» Task to carry out: Give back the records in full, with every line exactly as it was.

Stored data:
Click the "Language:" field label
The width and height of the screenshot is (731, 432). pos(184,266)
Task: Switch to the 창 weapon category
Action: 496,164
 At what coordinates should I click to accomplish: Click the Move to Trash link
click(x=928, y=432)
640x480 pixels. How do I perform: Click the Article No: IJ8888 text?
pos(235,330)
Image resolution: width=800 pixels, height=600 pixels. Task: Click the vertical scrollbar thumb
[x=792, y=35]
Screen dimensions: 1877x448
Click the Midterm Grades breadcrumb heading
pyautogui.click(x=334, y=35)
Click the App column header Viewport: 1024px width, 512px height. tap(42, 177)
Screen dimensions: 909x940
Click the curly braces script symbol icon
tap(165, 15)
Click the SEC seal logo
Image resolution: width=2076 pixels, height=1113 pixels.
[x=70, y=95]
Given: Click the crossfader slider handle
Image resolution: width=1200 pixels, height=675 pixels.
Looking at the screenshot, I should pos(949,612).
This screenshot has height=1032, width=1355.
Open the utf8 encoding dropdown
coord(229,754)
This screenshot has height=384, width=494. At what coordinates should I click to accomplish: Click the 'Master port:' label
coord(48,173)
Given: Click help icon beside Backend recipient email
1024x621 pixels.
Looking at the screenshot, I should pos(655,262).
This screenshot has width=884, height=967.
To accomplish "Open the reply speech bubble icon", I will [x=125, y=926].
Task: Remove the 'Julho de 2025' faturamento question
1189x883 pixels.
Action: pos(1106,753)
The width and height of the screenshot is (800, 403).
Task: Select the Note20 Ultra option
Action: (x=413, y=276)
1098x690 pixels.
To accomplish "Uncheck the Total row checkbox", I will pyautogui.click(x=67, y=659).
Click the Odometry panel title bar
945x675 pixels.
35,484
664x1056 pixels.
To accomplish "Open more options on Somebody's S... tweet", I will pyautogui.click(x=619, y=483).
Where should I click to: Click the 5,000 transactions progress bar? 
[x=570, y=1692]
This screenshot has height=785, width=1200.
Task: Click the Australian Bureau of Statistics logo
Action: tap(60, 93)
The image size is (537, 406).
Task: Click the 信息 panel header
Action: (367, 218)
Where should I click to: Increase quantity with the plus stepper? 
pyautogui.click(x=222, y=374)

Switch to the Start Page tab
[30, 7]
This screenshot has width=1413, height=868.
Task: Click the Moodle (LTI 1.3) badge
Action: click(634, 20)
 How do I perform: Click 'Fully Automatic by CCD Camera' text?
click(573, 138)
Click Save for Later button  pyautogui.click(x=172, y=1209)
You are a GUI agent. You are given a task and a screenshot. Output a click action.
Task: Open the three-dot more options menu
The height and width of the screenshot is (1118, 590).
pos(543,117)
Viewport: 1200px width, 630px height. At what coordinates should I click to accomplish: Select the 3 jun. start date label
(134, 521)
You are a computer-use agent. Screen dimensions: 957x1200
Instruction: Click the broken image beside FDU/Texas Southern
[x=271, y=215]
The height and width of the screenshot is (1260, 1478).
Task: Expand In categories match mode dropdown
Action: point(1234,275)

» Answer box:
Click the "Language:" field label
The width and height of the screenshot is (731, 432). pos(184,266)
Task: Switch to the 창 weapon category
Action: 496,164
 At what coordinates should I click to accomplish: Click the Move to Trash link
click(x=928, y=432)
640x480 pixels. How do I perform: Click the Article No: IJ8888 text?
pos(235,330)
Image resolution: width=800 pixels, height=600 pixels. Task: Click the vertical scrollbar thumb
[x=792, y=35]
Screen dimensions: 1877x448
Click the Midterm Grades breadcrumb heading
pyautogui.click(x=334, y=35)
Click the App column header Viewport: 1024px width, 512px height. tap(42, 177)
Screen dimensions: 909x940
Click the curly braces script symbol icon
tap(165, 15)
Click the SEC seal logo
Image resolution: width=2076 pixels, height=1113 pixels.
[x=70, y=95]
Given: Click the crossfader slider handle
Image resolution: width=1200 pixels, height=675 pixels.
Looking at the screenshot, I should pos(949,612).
This screenshot has height=1032, width=1355.
Open the utf8 encoding dropdown
coord(229,754)
This screenshot has height=384, width=494. At what coordinates should I click to accomplish: Click the 'Master port:' label
coord(48,173)
Given: Click help icon beside Backend recipient email
1024x621 pixels.
Looking at the screenshot, I should pos(655,262).
This screenshot has width=884, height=967.
To accomplish "Open the reply speech bubble icon", I will [x=125, y=926].
Task: Remove the 'Julho de 2025' faturamento question
1189x883 pixels.
Action: pos(1106,753)
The width and height of the screenshot is (800, 403).
Task: Select the Note20 Ultra option
Action: (x=413, y=276)
1098x690 pixels.
To accomplish "Uncheck the Total row checkbox", I will pyautogui.click(x=67, y=659).
Click the Odometry panel title bar
945x675 pixels.
35,484
664x1056 pixels.
To accomplish "Open more options on Somebody's S... tweet", I will pyautogui.click(x=619, y=483).
Where should I click to: Click the 5,000 transactions progress bar? 
[x=570, y=1692]
This screenshot has height=785, width=1200.
Task: Click the Australian Bureau of Statistics logo
Action: tap(60, 93)
The image size is (537, 406).
Task: Click the 信息 panel header
Action: (367, 218)
Where should I click to: Increase quantity with the plus stepper? 
pyautogui.click(x=222, y=374)

Switch to the Start Page tab
[30, 7]
This screenshot has width=1413, height=868.
Task: Click the Moodle (LTI 1.3) badge
Action: click(634, 20)
 How do I perform: Click 'Fully Automatic by CCD Camera' text?
click(573, 138)
Click Save for Later button  pyautogui.click(x=172, y=1209)
You are a GUI agent. You are given a task and a screenshot. Output a click action.
Task: Open the three-dot more options menu
The height and width of the screenshot is (1118, 590).
pos(543,117)
Viewport: 1200px width, 630px height. At what coordinates should I click to accomplish: Select the 3 jun. start date label
(134, 521)
You are a computer-use agent. Screen dimensions: 957x1200
Instruction: Click the broken image beside FDU/Texas Southern
[x=271, y=215]
The height and width of the screenshot is (1260, 1478).
Task: Expand In categories match mode dropdown
Action: point(1234,275)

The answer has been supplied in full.